RECORDED INFORMATION.
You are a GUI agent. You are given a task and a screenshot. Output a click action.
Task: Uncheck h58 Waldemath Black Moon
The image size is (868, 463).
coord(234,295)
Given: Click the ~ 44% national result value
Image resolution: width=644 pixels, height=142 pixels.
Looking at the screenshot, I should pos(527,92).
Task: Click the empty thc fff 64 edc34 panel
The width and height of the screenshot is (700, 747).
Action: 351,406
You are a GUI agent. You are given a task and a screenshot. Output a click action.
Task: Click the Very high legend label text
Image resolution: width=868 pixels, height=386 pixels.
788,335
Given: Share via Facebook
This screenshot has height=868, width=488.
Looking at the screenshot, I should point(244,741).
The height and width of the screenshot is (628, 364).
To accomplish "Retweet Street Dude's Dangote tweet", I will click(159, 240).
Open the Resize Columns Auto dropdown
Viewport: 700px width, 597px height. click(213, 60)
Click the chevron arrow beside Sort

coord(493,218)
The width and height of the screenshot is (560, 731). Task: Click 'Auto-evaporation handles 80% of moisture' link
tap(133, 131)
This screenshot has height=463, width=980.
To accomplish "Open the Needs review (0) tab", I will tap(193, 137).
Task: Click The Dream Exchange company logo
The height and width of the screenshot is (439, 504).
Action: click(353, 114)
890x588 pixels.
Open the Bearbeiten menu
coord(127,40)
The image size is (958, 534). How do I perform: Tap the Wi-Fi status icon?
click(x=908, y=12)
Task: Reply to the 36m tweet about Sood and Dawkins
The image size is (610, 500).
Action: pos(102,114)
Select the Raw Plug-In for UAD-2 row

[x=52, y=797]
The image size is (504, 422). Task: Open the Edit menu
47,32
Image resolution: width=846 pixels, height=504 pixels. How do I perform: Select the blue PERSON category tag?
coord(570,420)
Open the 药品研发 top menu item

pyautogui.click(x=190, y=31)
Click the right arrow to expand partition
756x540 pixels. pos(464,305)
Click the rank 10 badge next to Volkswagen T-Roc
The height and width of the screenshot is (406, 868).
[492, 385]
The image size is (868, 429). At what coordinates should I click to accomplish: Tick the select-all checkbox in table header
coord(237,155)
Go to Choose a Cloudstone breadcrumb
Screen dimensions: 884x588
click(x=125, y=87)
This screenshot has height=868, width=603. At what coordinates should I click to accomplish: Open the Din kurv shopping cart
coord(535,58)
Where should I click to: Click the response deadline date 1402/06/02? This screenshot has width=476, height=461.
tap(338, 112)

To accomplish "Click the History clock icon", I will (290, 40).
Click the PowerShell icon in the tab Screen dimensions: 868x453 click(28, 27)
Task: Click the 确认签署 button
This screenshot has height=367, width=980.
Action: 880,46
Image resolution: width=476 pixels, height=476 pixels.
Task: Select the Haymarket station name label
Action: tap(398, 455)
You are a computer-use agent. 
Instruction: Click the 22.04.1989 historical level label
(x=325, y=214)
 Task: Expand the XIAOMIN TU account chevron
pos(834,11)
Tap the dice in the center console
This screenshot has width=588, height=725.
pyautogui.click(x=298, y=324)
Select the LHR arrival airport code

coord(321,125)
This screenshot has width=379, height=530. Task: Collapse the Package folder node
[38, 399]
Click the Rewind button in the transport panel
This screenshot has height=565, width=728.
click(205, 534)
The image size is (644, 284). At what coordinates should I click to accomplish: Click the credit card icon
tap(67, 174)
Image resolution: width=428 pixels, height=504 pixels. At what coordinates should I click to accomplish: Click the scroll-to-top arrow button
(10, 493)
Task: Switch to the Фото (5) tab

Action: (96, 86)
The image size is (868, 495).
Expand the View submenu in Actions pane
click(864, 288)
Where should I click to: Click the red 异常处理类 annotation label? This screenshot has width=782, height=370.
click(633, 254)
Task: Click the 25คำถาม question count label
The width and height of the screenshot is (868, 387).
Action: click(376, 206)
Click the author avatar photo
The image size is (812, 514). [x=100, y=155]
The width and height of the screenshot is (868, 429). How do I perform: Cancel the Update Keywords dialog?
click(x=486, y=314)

REQUIREMENT.
Retype all the material exactly, missing nothing.

SOLUTION TO THE PROBLEM.
You are a GUI agent. You are given a task and a screenshot. Output a click action.
Task: Uncheck h58 Waldemath Black Moon
The image size is (868, 463).
coord(234,295)
Given: Click the ~ 44% national result value
Image resolution: width=644 pixels, height=142 pixels.
Looking at the screenshot, I should pos(527,92).
Task: Click the empty thc fff 64 edc34 panel
The width and height of the screenshot is (700, 747).
Action: 351,406
You are a GUI agent. You are given a task and a screenshot. Output a click action.
Task: Click the Very high legend label text
Image resolution: width=868 pixels, height=386 pixels.
788,335
Given: Share via Facebook
This screenshot has height=868, width=488.
Looking at the screenshot, I should point(244,741).
The height and width of the screenshot is (628, 364).
To accomplish "Retweet Street Dude's Dangote tweet", I will click(159, 240).
Open the Resize Columns Auto dropdown
Viewport: 700px width, 597px height. click(213, 60)
Click the chevron arrow beside Sort

coord(493,218)
The width and height of the screenshot is (560, 731). Task: Click 'Auto-evaporation handles 80% of moisture' link
tap(133, 131)
This screenshot has height=463, width=980.
To accomplish "Open the Needs review (0) tab", I will tap(193, 137).
Task: Click The Dream Exchange company logo
The height and width of the screenshot is (439, 504).
Action: click(353, 114)
890x588 pixels.
Open the Bearbeiten menu
coord(127,40)
The image size is (958, 534). How do I perform: Tap the Wi-Fi status icon?
click(x=908, y=12)
Task: Reply to the 36m tweet about Sood and Dawkins
The image size is (610, 500).
Action: pos(102,114)
Select the Raw Plug-In for UAD-2 row

[x=52, y=797]
The image size is (504, 422). Task: Open the Edit menu
47,32
Image resolution: width=846 pixels, height=504 pixels. How do I perform: Select the blue PERSON category tag?
coord(570,420)
Open the 药品研发 top menu item

pyautogui.click(x=190, y=31)
Click the right arrow to expand partition
756x540 pixels. pos(464,305)
Click the rank 10 badge next to Volkswagen T-Roc
The height and width of the screenshot is (406, 868).
[492, 385]
The image size is (868, 429). At what coordinates should I click to accomplish: Tick the select-all checkbox in table header
coord(237,155)
Go to Choose a Cloudstone breadcrumb
Screen dimensions: 884x588
click(x=125, y=87)
This screenshot has height=868, width=603. At what coordinates should I click to accomplish: Open the Din kurv shopping cart
coord(535,58)
Where should I click to: Click the response deadline date 1402/06/02? This screenshot has width=476, height=461.
tap(338, 112)

To accomplish "Click the History clock icon", I will (290, 40).
Click the PowerShell icon in the tab Screen dimensions: 868x453 click(28, 27)
Task: Click the 确认签署 button
This screenshot has height=367, width=980.
Action: 880,46
Image resolution: width=476 pixels, height=476 pixels.
Task: Select the Haymarket station name label
Action: tap(398, 455)
You are a computer-use agent. 
Instruction: Click the 22.04.1989 historical level label
(x=325, y=214)
 Task: Expand the XIAOMIN TU account chevron
pos(834,11)
Tap the dice in the center console
This screenshot has width=588, height=725.
pyautogui.click(x=298, y=324)
Select the LHR arrival airport code

coord(321,125)
This screenshot has width=379, height=530. Task: Collapse the Package folder node
[38, 399]
Click the Rewind button in the transport panel
This screenshot has height=565, width=728.
click(205, 534)
The image size is (644, 284). At what coordinates should I click to accomplish: Click the credit card icon
tap(67, 174)
Image resolution: width=428 pixels, height=504 pixels. At what coordinates should I click to accomplish: Click the scroll-to-top arrow button
(10, 493)
Task: Switch to the Фото (5) tab

Action: (96, 86)
The image size is (868, 495).
Expand the View submenu in Actions pane
click(864, 288)
Where should I click to: Click the red 异常处理类 annotation label? This screenshot has width=782, height=370.
click(633, 254)
Task: Click the 25คำถาม question count label
The width and height of the screenshot is (868, 387).
Action: click(376, 206)
Click the author avatar photo
The image size is (812, 514). [x=100, y=155]
The width and height of the screenshot is (868, 429). How do I perform: Cancel the Update Keywords dialog?
click(x=486, y=314)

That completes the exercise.